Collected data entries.
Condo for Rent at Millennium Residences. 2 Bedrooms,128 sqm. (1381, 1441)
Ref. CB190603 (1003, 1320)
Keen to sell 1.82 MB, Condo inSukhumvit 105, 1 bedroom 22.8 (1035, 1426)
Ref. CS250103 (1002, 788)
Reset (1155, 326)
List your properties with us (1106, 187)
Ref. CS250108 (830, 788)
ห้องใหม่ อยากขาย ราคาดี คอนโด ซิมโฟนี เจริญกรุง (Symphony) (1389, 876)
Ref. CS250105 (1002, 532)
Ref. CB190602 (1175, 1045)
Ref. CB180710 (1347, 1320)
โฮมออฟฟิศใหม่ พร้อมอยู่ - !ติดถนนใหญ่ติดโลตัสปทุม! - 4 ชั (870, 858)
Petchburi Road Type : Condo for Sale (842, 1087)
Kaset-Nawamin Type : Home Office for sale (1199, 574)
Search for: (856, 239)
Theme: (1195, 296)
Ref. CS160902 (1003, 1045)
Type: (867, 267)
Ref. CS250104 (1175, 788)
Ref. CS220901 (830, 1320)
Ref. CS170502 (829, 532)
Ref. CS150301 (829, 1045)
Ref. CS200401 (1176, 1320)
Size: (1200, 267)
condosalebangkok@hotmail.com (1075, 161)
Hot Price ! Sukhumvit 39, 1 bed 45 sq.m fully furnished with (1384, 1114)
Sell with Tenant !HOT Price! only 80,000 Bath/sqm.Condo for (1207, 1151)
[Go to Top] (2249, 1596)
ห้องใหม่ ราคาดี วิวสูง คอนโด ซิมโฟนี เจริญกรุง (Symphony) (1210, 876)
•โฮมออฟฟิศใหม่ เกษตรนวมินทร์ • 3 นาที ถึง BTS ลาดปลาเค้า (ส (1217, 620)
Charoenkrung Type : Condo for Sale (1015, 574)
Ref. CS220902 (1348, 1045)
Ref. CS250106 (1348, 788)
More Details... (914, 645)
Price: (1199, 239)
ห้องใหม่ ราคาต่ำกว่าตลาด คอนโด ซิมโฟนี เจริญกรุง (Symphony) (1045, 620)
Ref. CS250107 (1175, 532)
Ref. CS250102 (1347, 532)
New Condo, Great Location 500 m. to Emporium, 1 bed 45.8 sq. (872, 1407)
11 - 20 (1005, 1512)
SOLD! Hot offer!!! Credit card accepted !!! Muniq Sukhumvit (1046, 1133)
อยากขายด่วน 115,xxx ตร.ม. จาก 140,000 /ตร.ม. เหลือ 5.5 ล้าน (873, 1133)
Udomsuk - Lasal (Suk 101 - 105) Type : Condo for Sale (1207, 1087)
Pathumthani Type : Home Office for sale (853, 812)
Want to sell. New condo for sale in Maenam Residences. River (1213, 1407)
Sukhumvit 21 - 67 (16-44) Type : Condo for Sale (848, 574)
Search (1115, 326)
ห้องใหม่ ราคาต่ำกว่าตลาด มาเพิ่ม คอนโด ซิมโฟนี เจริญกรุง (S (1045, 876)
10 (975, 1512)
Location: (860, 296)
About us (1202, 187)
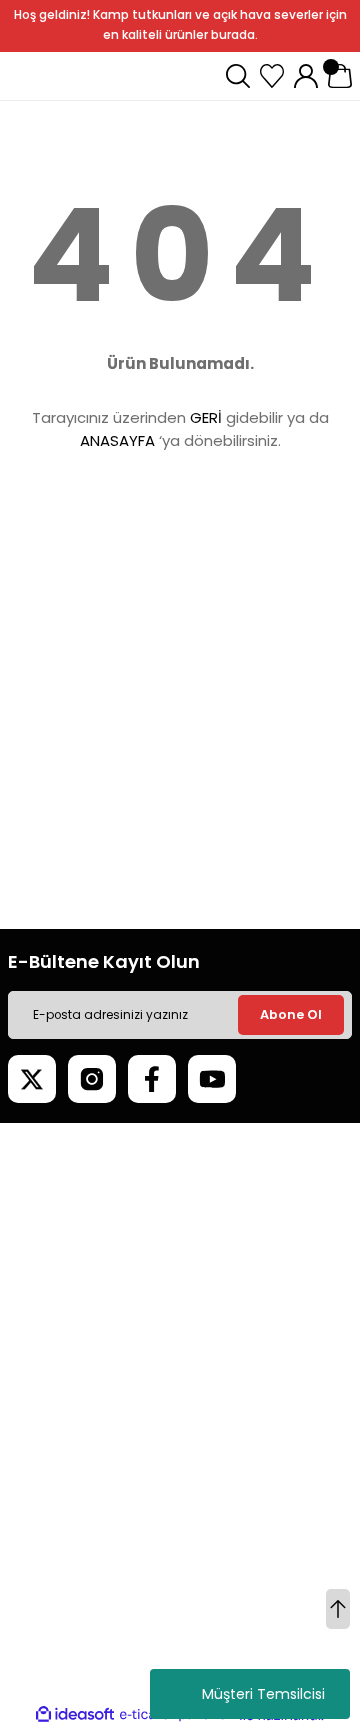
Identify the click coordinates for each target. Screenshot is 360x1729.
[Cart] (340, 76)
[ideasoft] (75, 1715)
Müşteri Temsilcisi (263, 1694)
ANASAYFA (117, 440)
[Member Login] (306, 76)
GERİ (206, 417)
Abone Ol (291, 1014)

Activity.
Output exactly the lines from the line with "Price: (1199, 239)" to the last line of the records, including both, and leave every picture out.

Response to the task.
Price: (1199, 239)
ห้องใหม่ ราคาต่ำกว่าตลาด คอนโด ซิมโฟนี เจริญกรุง (Symphony) (1045, 620)
Ref. CS250107 (1175, 532)
Ref. CS250102 (1347, 532)
New Condo, Great Location 500 m. to Emporium, 1 bed 45.8 sq. (872, 1407)
11 - 20 (1005, 1512)
SOLD! Hot offer!!! Credit card accepted !!! Muniq Sukhumvit (1046, 1133)
อยากขายด่วน 115,xxx ตร.ม. จาก 140,000 /ตร.ม. เหลือ 5.5 ล้าน (873, 1133)
Udomsuk - Lasal (Suk 101 - 105) Type : Condo for Sale (1207, 1087)
Pathumthani Type : Home Office for sale (853, 812)
Want to sell. New condo for sale in Maenam Residences. River (1213, 1407)
Sukhumvit 21 - 67 (16-44) Type : Condo for Sale (848, 574)
Search (1115, 326)
ห้องใหม่ ราคาต่ำกว่าตลาด มาเพิ่ม คอนโด ซิมโฟนี เจริญกรุง (S (1045, 876)
10 (975, 1512)
Location: (860, 296)
About us (1202, 187)
Identify the click coordinates for each target. Screenshot is 360x1729.
[Cart] (340, 76)
[ideasoft] (75, 1715)
Müşteri Temsilcisi (263, 1694)
ANASAYFA (117, 440)
[Member Login] (306, 76)
GERİ (206, 417)
Abone Ol (291, 1014)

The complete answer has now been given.